Despite the first cold, windy day of Fall, attendance at the Pop-Up was great, so were the conversations it started, and so was the community feedback.

Pontiac, IL History Harvest

In 2019… With your support, we’ll be able to expand A History Harvest with additional research, images and audio memories of the prison farm taken from materials lent to us by community members and interviews with older adults in the conducted by intern our Pontiac intern Michala Matuszewski. We’ve received invitations and encouragement to pop-up again at various venues around the community… so obviously, once was not enough!

Working with local young people

In 2019… Inspired by PPMP team member Brian Buckley’s workshop with Hudson, NY high school students in 2016, and by our experience with our young helpers in Pontiac in 2018, we plan to partner with at least one youth organization in Illinois interested in using local prison history to educate and inspire local youth in Livingston County. We’re excited to bring you more details about that in 2019.


Engaging the community in Hudson, New York

In 2018… We were thrilled to partner once again with the Hudson Area Library to sponsor a community engagement event and create important community conversation, this time about youth incarceration in the Hudson Valley.

In August Dr. Alexandra Cox, author of Trapped in A Vice: The Consequences of Confinement for Young People, joined by PPMP team member Dr. Frankie Bailey, spoke to a rapt audience in the Library’s community room about the history of juvenile justice reform in the United States, in New York, and in the Hudson Valley. After Alexandra’s illustrated talk, Frankie started off the discussion by posing a series of questions that led into a full audience conversation about the cycles of repression and reform in juvenile justice. The conversation was much enriched by the participation of staff at local detention centers and people who had been incarcerated in detention centers who were in the local audience. Many thanks to Dan Udell for videotaping this event so we could share it on PPMP’s YouTube channel.

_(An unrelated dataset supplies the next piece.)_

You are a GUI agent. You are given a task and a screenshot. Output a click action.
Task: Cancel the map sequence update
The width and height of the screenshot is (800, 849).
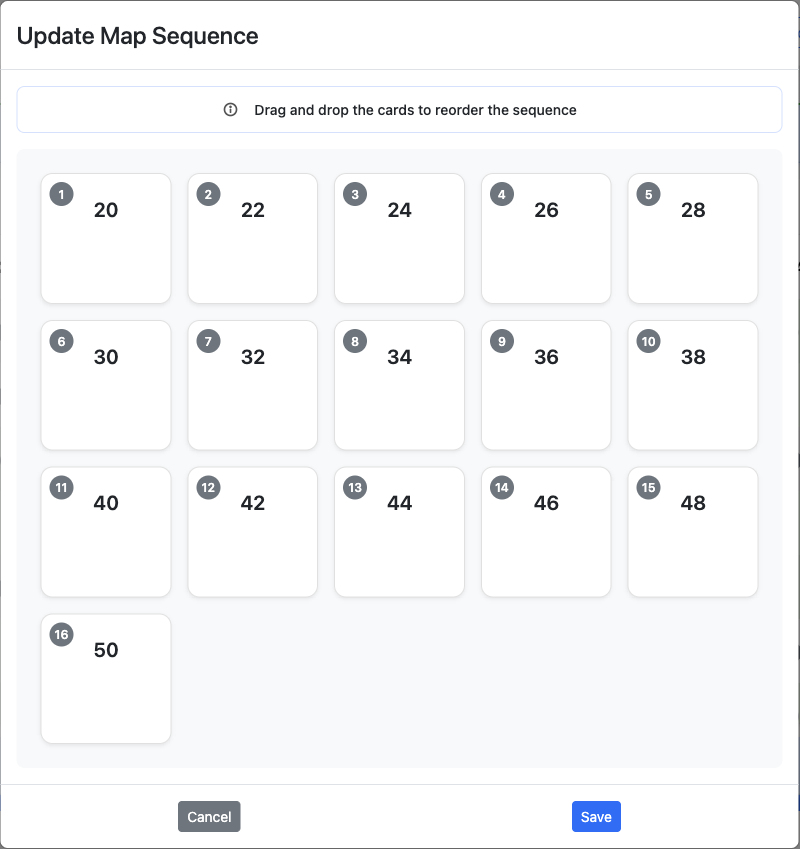209,817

Alexandra Cox at the Hudson Area Library

In 2019… Plans are being laid for a local event in Hudson of the art project that PPMP team member and artist/educator Maureen McNeil and artist/survivor of solitary confinement at the NYS Training School for Girls, Luz Minerva Muniz, have been working on. Stay tuned for more details!

Luz Minerva Muniz, NYS Training School for Girls

Laying the groundwork for a new site of prison memory?

In 2018… We were privileged to meet citizen historians in the town of Dwight, Illinois and welcomed them to our Pop-Up Museum in Pontiac. Dwight, just a few miles north of Pontiac, hosted an historic reformatory and then a prison for women from 1930 to 2013 when former Governor Pat Quinn closed the prison. We’ve been talking to community members who worked at the prison, reviewing some primary source materials and work by scholars, and we think there is some fascinating and important prison history there.

In 2019… We hope to continue getting to know the community of Dwight and educating ourselves about the town and the critical role its prison played in the history of women’s incarceration. Stay tuned!

Dwight Correctional Facility

That wraps up this report on the Highlights of PPMP’s work in 2018 and a preview of our plans for 2019.

We send our best wishes to you for a joyous holiday season and a new year filled with hope, health, and happiness.